Calendarise It! Muskaan’s Path to Planned Success
Armed with sticky notes, Google calendar and an elaborate system of colour-coding, Muskaan excels at planning the chaos of life into order. With the schedule sorted, Muskaan feels she can give her all to absorbing knowledge. Her undergraduate degree in Psychology and Economics means that she is always curious about the world and the people that occupy it.
Ask Muskaan why she wanted to be at Vedica and she’ll say: “I missed being in the classroom.” With her experience in startups and setting up new programme areas, Muskaan sought a holistic understanding of how consultants operate in large corporations. But she also wanted to stay close to her liberal arts training.

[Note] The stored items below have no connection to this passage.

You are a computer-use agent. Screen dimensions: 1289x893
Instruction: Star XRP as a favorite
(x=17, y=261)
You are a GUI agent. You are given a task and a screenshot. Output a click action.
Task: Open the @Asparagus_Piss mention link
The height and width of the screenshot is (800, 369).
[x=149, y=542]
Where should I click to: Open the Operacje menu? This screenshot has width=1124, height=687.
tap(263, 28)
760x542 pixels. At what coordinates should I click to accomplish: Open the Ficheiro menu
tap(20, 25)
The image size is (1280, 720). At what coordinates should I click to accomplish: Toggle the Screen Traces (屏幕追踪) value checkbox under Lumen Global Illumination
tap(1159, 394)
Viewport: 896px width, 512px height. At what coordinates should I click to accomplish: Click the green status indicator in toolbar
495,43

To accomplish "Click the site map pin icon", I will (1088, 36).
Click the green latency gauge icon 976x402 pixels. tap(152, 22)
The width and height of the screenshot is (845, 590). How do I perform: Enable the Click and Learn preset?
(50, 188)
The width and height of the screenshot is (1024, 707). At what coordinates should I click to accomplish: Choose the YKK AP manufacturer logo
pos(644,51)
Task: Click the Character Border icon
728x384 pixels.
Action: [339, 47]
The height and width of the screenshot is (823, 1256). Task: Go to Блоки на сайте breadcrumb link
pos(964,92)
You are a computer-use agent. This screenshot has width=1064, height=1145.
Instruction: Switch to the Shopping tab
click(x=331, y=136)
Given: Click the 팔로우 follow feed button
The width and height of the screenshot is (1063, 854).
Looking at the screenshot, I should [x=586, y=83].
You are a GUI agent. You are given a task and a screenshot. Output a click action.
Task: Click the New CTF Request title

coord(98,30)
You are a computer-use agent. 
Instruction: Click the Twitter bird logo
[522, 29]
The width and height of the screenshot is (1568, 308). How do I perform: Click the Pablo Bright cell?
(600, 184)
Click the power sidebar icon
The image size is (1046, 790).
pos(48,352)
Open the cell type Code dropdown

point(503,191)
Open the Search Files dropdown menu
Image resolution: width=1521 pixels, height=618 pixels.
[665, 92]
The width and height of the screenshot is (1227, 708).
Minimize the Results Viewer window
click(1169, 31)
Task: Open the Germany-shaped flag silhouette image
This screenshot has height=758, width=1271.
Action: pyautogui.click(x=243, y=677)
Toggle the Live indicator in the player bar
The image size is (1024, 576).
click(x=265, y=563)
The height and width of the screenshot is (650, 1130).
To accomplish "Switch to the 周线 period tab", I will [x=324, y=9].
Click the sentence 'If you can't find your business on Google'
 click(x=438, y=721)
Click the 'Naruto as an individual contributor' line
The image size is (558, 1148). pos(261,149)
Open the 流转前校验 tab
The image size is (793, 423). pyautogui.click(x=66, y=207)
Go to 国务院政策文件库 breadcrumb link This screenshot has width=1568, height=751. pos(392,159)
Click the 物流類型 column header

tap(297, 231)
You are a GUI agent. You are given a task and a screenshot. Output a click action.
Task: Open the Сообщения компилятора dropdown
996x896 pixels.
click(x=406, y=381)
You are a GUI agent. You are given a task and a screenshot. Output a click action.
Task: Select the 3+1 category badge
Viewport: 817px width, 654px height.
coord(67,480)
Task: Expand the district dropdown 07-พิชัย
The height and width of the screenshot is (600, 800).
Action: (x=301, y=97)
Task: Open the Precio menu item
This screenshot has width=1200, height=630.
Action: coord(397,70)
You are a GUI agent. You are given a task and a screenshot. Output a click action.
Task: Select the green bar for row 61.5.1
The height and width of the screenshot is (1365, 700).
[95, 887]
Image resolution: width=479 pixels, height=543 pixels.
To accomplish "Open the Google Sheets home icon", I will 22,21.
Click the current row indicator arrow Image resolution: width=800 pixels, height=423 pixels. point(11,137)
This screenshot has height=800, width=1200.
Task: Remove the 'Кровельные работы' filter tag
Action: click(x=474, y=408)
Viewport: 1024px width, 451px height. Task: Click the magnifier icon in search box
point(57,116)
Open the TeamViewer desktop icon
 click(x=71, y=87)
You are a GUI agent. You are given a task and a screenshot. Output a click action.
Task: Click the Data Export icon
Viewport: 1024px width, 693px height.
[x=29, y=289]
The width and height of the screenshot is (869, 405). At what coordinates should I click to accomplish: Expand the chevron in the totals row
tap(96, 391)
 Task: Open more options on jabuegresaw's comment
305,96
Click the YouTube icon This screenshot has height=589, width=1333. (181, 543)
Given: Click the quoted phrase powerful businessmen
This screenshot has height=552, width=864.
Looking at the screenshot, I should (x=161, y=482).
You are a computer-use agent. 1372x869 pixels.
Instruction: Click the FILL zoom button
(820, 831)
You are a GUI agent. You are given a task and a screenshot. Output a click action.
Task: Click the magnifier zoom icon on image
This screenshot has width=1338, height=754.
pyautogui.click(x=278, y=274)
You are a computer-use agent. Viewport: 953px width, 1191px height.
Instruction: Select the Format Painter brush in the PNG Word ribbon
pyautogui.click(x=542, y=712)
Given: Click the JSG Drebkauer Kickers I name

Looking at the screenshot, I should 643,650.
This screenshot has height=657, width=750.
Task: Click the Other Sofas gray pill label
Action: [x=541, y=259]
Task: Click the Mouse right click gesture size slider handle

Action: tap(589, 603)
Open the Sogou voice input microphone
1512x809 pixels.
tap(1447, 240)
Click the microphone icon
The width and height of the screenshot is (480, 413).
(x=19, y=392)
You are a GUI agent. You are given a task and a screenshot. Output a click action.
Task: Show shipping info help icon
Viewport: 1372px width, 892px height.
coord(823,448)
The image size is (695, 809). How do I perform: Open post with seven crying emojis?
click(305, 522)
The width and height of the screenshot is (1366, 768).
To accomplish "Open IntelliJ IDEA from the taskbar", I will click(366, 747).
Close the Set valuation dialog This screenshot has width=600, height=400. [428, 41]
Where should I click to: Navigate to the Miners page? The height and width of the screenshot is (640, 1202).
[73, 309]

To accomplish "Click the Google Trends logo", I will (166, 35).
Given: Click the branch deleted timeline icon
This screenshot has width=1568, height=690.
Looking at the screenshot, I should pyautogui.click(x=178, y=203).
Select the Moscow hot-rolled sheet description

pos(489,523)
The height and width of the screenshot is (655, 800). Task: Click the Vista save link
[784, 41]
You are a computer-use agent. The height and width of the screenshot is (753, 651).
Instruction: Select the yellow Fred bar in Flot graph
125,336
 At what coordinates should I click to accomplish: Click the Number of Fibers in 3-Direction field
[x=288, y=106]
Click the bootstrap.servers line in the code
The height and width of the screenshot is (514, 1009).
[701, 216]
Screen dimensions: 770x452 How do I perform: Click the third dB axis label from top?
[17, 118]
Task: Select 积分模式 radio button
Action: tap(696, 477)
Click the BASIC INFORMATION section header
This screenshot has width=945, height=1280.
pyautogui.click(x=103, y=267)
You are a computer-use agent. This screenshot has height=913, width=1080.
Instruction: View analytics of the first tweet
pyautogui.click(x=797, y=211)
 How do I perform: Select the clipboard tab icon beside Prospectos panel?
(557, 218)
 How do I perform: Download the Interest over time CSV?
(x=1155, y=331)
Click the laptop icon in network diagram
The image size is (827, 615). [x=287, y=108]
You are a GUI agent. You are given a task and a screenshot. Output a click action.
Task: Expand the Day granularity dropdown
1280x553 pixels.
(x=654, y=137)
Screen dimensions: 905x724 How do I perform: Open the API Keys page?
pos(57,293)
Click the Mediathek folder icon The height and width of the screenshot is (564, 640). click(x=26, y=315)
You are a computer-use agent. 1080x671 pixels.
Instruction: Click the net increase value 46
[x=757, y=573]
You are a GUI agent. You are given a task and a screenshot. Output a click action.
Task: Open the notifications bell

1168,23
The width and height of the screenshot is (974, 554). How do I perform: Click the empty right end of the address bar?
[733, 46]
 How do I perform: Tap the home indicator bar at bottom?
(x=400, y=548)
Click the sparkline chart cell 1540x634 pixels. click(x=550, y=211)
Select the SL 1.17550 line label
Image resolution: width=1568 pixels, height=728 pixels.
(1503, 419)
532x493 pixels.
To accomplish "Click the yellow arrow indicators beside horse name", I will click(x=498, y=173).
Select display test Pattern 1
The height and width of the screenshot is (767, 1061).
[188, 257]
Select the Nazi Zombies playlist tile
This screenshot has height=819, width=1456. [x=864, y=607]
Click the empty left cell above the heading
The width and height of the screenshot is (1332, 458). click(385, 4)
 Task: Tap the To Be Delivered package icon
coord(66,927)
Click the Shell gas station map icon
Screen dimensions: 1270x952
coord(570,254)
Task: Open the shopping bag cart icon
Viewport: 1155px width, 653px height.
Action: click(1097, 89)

“Professors here approach things differently. For example, I’d only ever engaged with critical thinking from a theoretical perspective. But we humanised critical thinking in a way that we could actually bring it back to life and make it a habit.”
By slipping into nuances, Muskaan is now able to ask more uncomfortable questions. She often thinks of business ethics — the difficult choices between ethics and profits — and how mindful businesses can actually learn the tricky ropes of balance. Because of courses on marketing and branding, she’s evaluating her non-preferentiality; now she digs deeper into what she is consuming and the stories behind those products.
For Muskaan, an all-women’s cohort has opened up space for candid conversations. “There’s always comfort even in uncomfortable situations. You can express fears, there’s no judgement.”
She also finds herself opening up with her parents and asking questions she never asked before.
“I’m learning a lot about the history of partition in my own family. I’m also slowly absorbing how my mother made very unconventional decisions in the 1990s. She chose to be a Chartered Accountant, a completely male-dominated profession and married only when she was settled in her career. But she was able to do it because of the support she had.”
Muskaan now sees herself working somewhere at the intersection of people, systems and impact. “I want to prioritise people at the heart of processes. That’s what I’m good at.”